Step 3: Verify Context Loading

Start a new Claude Code session and test:

cd ~/finance-workspace
claude

# In Claude Code:
"What's our fiscal year end?"

If Claude answers correctly based on your CLAUDE.md—it loaded successfully.

Step 4: Refine Through Use

Your first CLAUDE.md won't be perfect. As you work with Claude on finance tasks, you'll discover:

  • Policies you forgot to include
  • Governance rules that need clarification
  • Account structures that need more detail

Update CLAUDE.md as you learn what context makes Claude's suggestions more accurate.


Common Finance Context Patterns

Different finance roles need different CLAUDE.md emphasis:

For Accounts Payable Focus

## AP-Specific Context
- Invoice approval workflow: < $1,000 auto-approve, $1,000-$10,000 manager, > $10,000 director
- Preferred payment terms: Net 30 standard, Net 15 for early payment discount > 2%
- Duplicate detection: Flag invoices within 5% of same vendor in 30-day window
- Vendor master: Always verify new vendors against existing before creating duplicate

For Financial Planning & Analysis

## FP&A-Specific Context
- Budget calendar: Board presentation Q4 Week 2, department submissions Q3 Week 4
- Variance threshold: Investigate any line item > 10% or > $25,000 from budget
- Forecast updates: Monthly rolling 12-month, quarterly board deck
- Key metrics: ARR, CAC, LTV, Burn Rate, Runway (SaaS business)

For Month-End Close

## Close-Specific Context
- Close calendar: Soft close Day 3, Hard close Day 5, Reporting Day 8
- Critical reconciliations: Bank (daily), AR (Day 2), AP (Day 2), Prepaids (Day 3)
- Cutoff rules: Revenue through last day of month, expenses through Day 1 of next month
- Approval chain: Staff prepares → Senior reviews → Controller approves

Try With AI

Put your finance CLAUDE.md knowledge into practice through these collaborative exercises.

Prompt 1: Create Your Finance CLAUDE.md

Help me create a CLAUDE.md for my finance workspace. My company details:
- We use calendar year (January-December fiscal year)
- We're a UK company following IFRS standards
- We're in the professional services industry
- Our chart of accounts uses 4-digit codes: 1xxx Assets, 2xxx Liabilities, 3xxx Equity, 4xxx Revenue, 5xxx Expenses

Create a complete CLAUDE.md with:
1. Company Profile section
2. Chart of Accounts structure
3. Key accounting policies for a services business
4. Governance rules with appropriate thresholds
5. Data sensitivity classification

Make it specific to a UK IFRS professional services company.

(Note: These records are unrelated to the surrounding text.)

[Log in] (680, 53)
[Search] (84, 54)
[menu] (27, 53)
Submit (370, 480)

What you're learning: This prompt applies the template to your specific context. Notice how Claude adapts the structure—IFRS has different revenue recognition rules than US GAAP, UK has different tax considerations. Your CLAUDE.md should reflect your reality, not a generic template.

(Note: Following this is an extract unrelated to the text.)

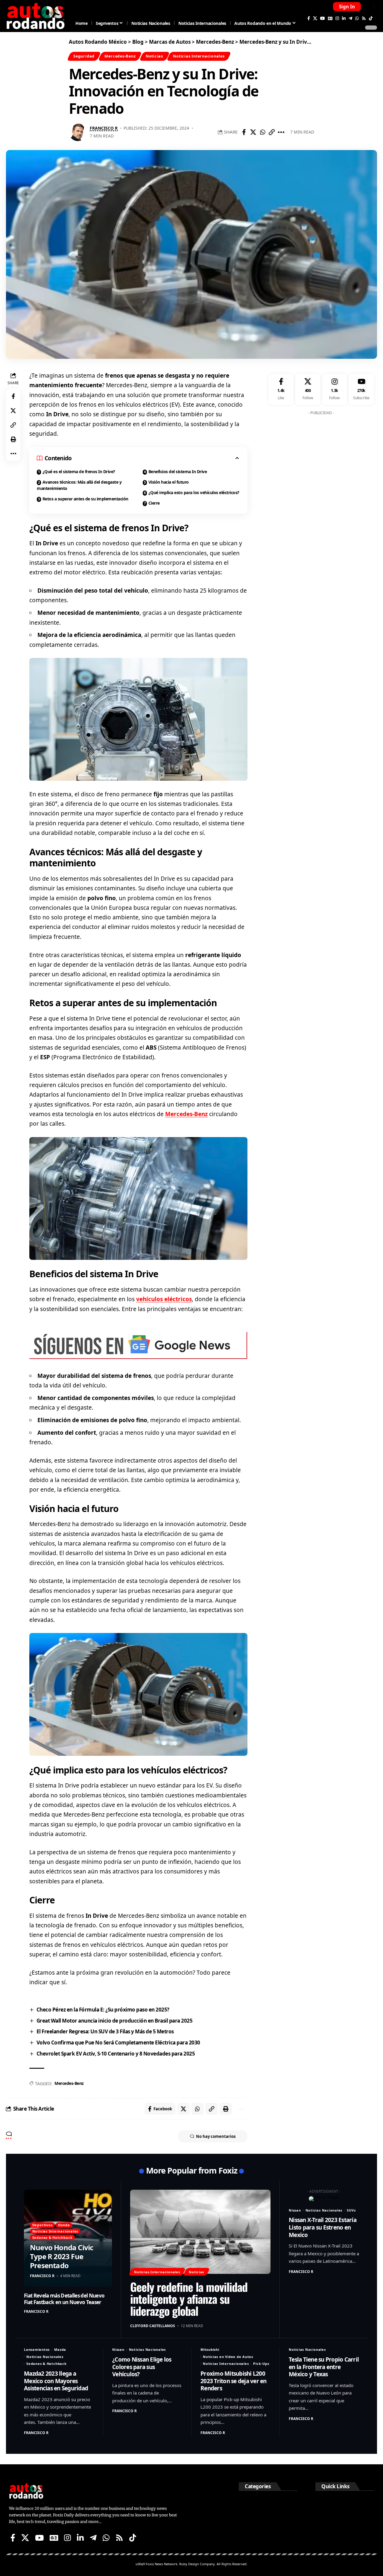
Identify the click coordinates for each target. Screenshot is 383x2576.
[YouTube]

Prompt 2: Review and Strengthen Your Context

Review this CLAUDE.md I've drafted for my finance workspace:

[paste your CLAUDE.md here]

Identify:
1. What important accounting policies am I missing for a [your industry] company?
2. Are my governance rules appropriate, or too loose/strict?
3. What additional context would help you give better finance suggestions?
4. Any contradictions or ambiguities you notice?

Be specific about what to add or change.

What you're learning: This prompt demonstrates the Three Roles pattern from Chapter 5. Claude acts as Teacher (suggesting policies you missed), you act as Teacher (providing industry-specific constraints), and you converge together on a more complete CLAUDE.md.

Prompt 3: Test Context Application

Given my CLAUDE.md context [paste your file], help me classify this transaction:

Vendor: "CloudTech Solutions"
Amount: $15,000
Description: "Annual platform subscription - 12-month license plus implementation services"

Based on my accounting policies and governance rules:
1. How should this be categorized?
2. What accounts should be affected?
3. Does this trigger any governance reviews?
4. Should any portion be capitalized or deferred?

Walk me through your reasoning, referencing my specific policies.

What you're learning: This prompt validates that your CLAUDE.md is working. Claude should reference your specific chart of accounts, apply your capitalization threshold, and flag governance rules if triggered. If Claude gives generic advice instead of referencing your context, your CLAUDE.md may not be loading correctly—go back to the verification step.